» Extract to read
┄┄┄┄┄┄┄┄┄┄┄┄┄┄┄┄┄┄┄┄

Fine-tuning the Quarterly Reporting regime to save on compliance cost? But who’s counting? (5 February 2018)

Fine-tuning the Quarterly Reporting regime to save on compliance cost? But who’s counting? (5 February 2018)

quarterly-report-imageIn the long-awaited outcome for SGX to reveal its plans for the Quarterly Reporting (QR) framework in Singapore, a Consultation Paper has been issued by the Exchange – worded in a way that seems to leave the decision-making in the hands of the investing public and corporate stakeholders. Some sectors may be comforted that the Consultation has taken into consideration certain options and alternatives which indicate a fine-tuning of the current QR framework, rather than an outright razing of the practice. Perhaps this is in response to the loud detractors of the QR since its inception.


quarterly-report-imageUnless you’re an ice-cream seller, it is near-impossible to please everyone. And I don’t think that SGX is going to find much luck in respect of this Consultation Paper. Some listed companies which hoped to be spared from what they claim to be a burdensome QR regime, citing unnecessary costs of compliance and reporting, will probably continue to gripe about retaining this practice. SGX has also been under pressure with the opinion that the QR regime makes Singapore unattractive to new IPOs. But is this true? Some Singapore companies which have attempted a dual-listing in an Exchange not-far-north have gone through much tighter listing-regulatory regimes and there doesn’t seem to be a lack of other companies trying the same.

One of the suggestions by SGX is to raise the market-cap criterion of listed companies that have to issue Quarterly Financial Statements from S$75 million to S$150 million. This criterion has been perceived as arbitrary and led to the view that this shifts the game towards institutional investors, where the reduction of transparency will further negate interest from retail shareholders and investors.

Although the raised-threshold addresses the reporting burden on smaller companies which may not have the resources for it, these same companies are also more likely to be family-run and do not fare as strongly for investor relations. Some analysts have noted that the Annual Reports of the smaller companies generally lack meaningful disclosure and therefore removing QR for such companies would further negate interest from investors.

┄┄┄┄┄┄┄┄┄┄┄┄┄┄┄┄┄┄┄┄

» Problems to work on
• A. In the article on Singapore's quarterly reporting rules, what change to the market-cap criterion for issuing Quarterly Financial Statements does SGX suggest?
• B. Copy the stretch of entries from the first entry through the line containing "pos(48,238)", with both ends included.
The article and the entries bear no relation to each other.

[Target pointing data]
┄┄┄┄┄┄┄┄┄┄┄┄┄┄┄┄┄┄┄┄

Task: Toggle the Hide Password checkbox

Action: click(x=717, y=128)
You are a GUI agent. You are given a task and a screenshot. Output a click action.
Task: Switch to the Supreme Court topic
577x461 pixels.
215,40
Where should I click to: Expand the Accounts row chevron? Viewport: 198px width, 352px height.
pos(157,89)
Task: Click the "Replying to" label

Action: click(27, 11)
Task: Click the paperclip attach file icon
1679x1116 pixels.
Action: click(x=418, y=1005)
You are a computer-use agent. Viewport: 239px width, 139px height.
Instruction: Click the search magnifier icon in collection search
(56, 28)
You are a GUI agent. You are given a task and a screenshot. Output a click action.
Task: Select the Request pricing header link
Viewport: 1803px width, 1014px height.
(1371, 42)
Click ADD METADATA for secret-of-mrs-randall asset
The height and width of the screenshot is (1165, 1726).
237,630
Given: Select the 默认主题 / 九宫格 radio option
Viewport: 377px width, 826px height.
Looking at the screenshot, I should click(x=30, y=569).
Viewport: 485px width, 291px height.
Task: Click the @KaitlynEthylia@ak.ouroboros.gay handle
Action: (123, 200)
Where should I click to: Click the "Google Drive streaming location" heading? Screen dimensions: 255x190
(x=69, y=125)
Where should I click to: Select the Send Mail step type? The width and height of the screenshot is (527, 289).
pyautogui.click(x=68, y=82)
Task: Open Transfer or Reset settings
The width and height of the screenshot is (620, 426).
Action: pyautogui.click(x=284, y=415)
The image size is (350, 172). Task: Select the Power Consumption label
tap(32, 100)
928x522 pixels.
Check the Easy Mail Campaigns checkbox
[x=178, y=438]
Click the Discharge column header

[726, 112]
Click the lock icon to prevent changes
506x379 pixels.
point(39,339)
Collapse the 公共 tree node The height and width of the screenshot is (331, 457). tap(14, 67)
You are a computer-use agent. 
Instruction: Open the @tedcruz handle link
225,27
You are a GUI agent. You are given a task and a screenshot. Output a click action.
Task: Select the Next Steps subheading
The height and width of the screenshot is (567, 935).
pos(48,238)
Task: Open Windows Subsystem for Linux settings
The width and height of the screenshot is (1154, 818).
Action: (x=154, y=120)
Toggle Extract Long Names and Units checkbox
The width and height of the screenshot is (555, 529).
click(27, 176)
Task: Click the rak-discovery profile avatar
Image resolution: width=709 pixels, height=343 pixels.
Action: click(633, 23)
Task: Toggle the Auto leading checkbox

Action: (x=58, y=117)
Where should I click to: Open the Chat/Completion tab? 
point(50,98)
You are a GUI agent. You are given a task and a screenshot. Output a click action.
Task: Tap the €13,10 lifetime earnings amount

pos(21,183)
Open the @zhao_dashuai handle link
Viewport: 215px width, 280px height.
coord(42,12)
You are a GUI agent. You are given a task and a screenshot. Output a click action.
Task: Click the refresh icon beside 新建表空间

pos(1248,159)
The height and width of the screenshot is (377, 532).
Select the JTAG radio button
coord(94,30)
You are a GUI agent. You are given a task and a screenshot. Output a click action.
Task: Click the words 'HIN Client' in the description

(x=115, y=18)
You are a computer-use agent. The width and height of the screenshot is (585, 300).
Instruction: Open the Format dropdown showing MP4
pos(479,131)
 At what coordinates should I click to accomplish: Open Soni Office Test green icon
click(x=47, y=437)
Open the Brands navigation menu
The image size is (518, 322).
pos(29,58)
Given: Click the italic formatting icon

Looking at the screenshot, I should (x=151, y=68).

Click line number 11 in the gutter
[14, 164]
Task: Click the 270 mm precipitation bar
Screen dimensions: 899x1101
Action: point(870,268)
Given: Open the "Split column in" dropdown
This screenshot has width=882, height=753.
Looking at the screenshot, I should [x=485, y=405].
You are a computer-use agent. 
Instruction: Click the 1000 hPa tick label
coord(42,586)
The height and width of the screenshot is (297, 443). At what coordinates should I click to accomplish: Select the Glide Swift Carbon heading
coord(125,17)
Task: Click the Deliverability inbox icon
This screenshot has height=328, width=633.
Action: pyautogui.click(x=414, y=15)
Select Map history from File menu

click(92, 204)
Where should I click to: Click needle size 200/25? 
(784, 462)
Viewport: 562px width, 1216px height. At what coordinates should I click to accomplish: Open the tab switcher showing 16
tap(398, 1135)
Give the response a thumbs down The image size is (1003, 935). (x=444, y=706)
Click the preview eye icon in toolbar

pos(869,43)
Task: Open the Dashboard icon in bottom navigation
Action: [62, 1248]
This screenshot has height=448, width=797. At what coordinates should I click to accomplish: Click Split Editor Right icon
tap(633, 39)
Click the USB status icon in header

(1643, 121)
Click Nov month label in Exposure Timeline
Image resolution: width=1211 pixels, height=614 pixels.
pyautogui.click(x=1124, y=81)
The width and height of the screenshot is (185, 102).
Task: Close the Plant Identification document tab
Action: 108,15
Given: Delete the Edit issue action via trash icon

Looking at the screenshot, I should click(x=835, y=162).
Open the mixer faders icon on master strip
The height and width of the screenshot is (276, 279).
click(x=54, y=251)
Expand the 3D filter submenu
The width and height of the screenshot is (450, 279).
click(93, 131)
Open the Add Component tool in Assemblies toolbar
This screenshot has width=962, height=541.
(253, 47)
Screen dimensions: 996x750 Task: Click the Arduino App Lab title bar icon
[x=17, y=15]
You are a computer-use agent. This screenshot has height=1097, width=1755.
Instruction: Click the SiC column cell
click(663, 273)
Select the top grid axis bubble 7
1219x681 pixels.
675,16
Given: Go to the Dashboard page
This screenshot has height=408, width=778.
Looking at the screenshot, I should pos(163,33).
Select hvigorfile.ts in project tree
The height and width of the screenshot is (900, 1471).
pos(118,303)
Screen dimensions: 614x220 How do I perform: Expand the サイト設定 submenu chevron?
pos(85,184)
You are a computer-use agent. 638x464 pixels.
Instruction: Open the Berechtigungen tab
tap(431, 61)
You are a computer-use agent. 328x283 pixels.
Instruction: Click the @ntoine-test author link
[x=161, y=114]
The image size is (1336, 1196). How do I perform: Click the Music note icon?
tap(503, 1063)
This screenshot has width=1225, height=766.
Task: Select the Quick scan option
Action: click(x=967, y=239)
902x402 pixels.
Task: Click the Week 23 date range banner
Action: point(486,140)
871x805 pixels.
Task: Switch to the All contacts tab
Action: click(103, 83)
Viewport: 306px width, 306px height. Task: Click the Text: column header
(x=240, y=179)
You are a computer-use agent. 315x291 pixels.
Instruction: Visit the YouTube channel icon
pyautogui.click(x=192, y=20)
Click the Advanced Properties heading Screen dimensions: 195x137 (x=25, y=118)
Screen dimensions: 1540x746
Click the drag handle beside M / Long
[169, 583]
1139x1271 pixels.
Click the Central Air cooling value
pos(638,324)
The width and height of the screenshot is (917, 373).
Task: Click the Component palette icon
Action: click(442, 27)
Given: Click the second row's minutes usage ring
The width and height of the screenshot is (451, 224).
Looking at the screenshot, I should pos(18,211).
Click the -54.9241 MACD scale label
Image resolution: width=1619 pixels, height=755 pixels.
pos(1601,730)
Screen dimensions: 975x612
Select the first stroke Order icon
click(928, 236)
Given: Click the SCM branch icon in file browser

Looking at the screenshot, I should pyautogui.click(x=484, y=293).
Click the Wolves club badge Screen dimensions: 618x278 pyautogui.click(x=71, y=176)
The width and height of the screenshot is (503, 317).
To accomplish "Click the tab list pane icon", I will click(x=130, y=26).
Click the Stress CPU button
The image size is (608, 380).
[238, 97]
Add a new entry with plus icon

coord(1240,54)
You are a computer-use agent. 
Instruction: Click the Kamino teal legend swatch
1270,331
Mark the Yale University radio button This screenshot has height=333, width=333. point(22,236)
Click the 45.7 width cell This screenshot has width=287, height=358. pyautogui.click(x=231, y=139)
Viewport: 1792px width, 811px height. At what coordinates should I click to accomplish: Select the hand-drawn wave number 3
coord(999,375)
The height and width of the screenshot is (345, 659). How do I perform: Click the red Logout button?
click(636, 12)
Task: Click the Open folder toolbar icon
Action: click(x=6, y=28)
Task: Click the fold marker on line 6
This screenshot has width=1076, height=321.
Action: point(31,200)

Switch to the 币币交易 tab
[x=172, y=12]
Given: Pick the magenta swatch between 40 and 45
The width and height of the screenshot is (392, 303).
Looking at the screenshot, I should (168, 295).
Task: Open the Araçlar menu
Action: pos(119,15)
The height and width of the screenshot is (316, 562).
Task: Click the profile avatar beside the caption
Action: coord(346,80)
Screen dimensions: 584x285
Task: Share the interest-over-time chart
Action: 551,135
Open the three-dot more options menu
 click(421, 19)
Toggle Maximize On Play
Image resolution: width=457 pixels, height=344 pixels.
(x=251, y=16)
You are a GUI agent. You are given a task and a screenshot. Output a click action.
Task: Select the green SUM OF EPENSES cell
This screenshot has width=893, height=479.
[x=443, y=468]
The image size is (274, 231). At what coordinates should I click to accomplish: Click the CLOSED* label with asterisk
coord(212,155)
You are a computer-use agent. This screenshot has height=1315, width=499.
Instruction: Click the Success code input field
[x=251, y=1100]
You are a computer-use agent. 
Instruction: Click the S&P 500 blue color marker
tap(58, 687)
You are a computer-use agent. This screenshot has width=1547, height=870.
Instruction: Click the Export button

┄┄┄┄┄┄┄┄┄┄┄┄┄┄┄┄┄┄┄┄

» Solutions
• A. SGX suggests raising it from S$75 million to S$150 million.

• B.
Task: Toggle the Hide Password checkbox

Action: click(x=717, y=128)
You are a GUI agent. You are given a task and a screenshot. Output a click action.
Task: Switch to the Supreme Court topic
577x461 pixels.
215,40
Where should I click to: Expand the Accounts row chevron? Viewport: 198px width, 352px height.
pos(157,89)
Task: Click the "Replying to" label

Action: click(27, 11)
Task: Click the paperclip attach file icon
1679x1116 pixels.
Action: click(x=418, y=1005)
You are a computer-use agent. Viewport: 239px width, 139px height.
Instruction: Click the search magnifier icon in collection search
(56, 28)
You are a GUI agent. You are given a task and a screenshot. Output a click action.
Task: Select the Request pricing header link
Viewport: 1803px width, 1014px height.
(1371, 42)
Click ADD METADATA for secret-of-mrs-randall asset
The height and width of the screenshot is (1165, 1726).
237,630
Given: Select the 默认主题 / 九宫格 radio option
Viewport: 377px width, 826px height.
Looking at the screenshot, I should click(x=30, y=569).
Viewport: 485px width, 291px height.
Task: Click the @KaitlynEthylia@ak.ouroboros.gay handle
Action: (123, 200)
Where should I click to: Click the "Google Drive streaming location" heading? Screen dimensions: 255x190
(x=69, y=125)
Where should I click to: Select the Send Mail step type? The width and height of the screenshot is (527, 289).
pyautogui.click(x=68, y=82)
Task: Open Transfer or Reset settings
The width and height of the screenshot is (620, 426).
Action: pyautogui.click(x=284, y=415)
The image size is (350, 172). Task: Select the Power Consumption label
tap(32, 100)
928x522 pixels.
Check the Easy Mail Campaigns checkbox
[x=178, y=438]
Click the Discharge column header

[726, 112]
Click the lock icon to prevent changes
506x379 pixels.
point(39,339)
Collapse the 公共 tree node The height and width of the screenshot is (331, 457). tap(14, 67)
You are a computer-use agent. 
Instruction: Open the @tedcruz handle link
225,27
You are a GUI agent. You are given a task and a screenshot. Output a click action.
Task: Select the Next Steps subheading
The height and width of the screenshot is (567, 935).
pos(48,238)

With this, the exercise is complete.